Мы стояли на якоре напротив Сан Джованни.
— Ах, черт! — вскричал я. — Значит, погода изменится и подует встречный ветер. Это верно, капитан?
— Точно, ваше сиятельство.
— Но, когда этот ветер задувает, капитан, нет ли у него дурной привычки дуть долго?
— Более или менее.
— Что значит менее?
— Три-четыре дня.
— А более?
— Неделю, дней десять.
— И если задувает ветер, то из пролива выбраться невозможно?
— Невозможно.
— А в котором часу задует ветер?
— Эй, старик, слышишь? — крикнул капитан.
— Я здесь! — откликнулся Нунцио, вставая из-за каюты.
— Его сиятельство спрашивает, когда начнется ветер?
Нунцио отвернулся, внимательно оглядел все небо, вплоть до крохотного облачка, и, снова повернувшись к нам, сказал:
— Капитан, это случится сегодня вечером, между восемью и десятью часами, сразу как зайдет солнце.
— Это случится сегодня вечером, между восемью и десятью часами, сразу как зайдет солнце, — повторил капитан с такой уверенностью, будто ему это предсказали Матьё Ленсберг или Нострадамус.
— Но в таком случае не могли бы мы отплыть сейчас? — спросил я капитана. — Мы окажемся тогда в открытом море, а нам бы только приплыть в Пиццо, большего я не требую.
— Если вы непременно этого хотите, мы попробуем, — ответил рулевой.

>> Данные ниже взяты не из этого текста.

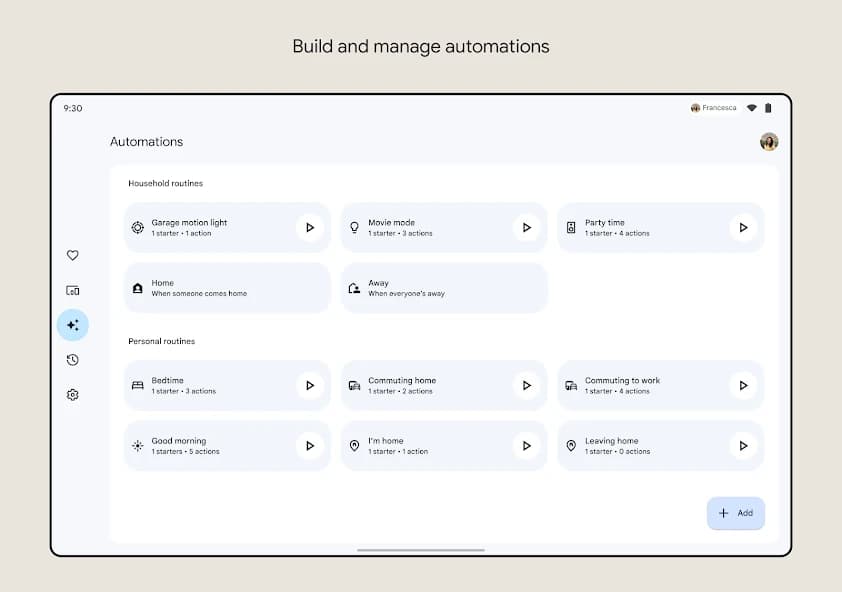This screenshot has width=842, height=592.
Task: Run the Commuting to work routine
Action: [x=743, y=385]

— Ну что ж, мой дорогой Нунцио, тогда попробуйте…
— Хорошо, мы отплываем, — объявил капитан. — Все по местам!
Теперь мы почерпнем из моего путевого дневника те подробности, которые последуют далее; скоро исполнится двадцать лет тому, о чем я сейчас рассказал. Наверное, я что-то забыл; но, в отличие от меня, у моего дневника твердая память и он помнит все, вплоть до мельчайших деталей.
«По приказу капитана вся команда без единого его замечания сразу занялась делом. Якорь подняли, и судно, медленно развернувшись бушпритом в сторону мыса Пелоро, пошло вперед на четырех веслах; о постановке парусов нечего было и думать: в воздухе не чувствовалось даже дуновения ветерка…
Так как подобное состояние атмосферы, естественно, располагало меня ко сну, то я, поскольку очень долго наблюдал и множество раз видел берега Сицилии и Калабрии и не проявлял к ним особого любопытства, оставил Жадена на палубе курить трубку и отправился спать.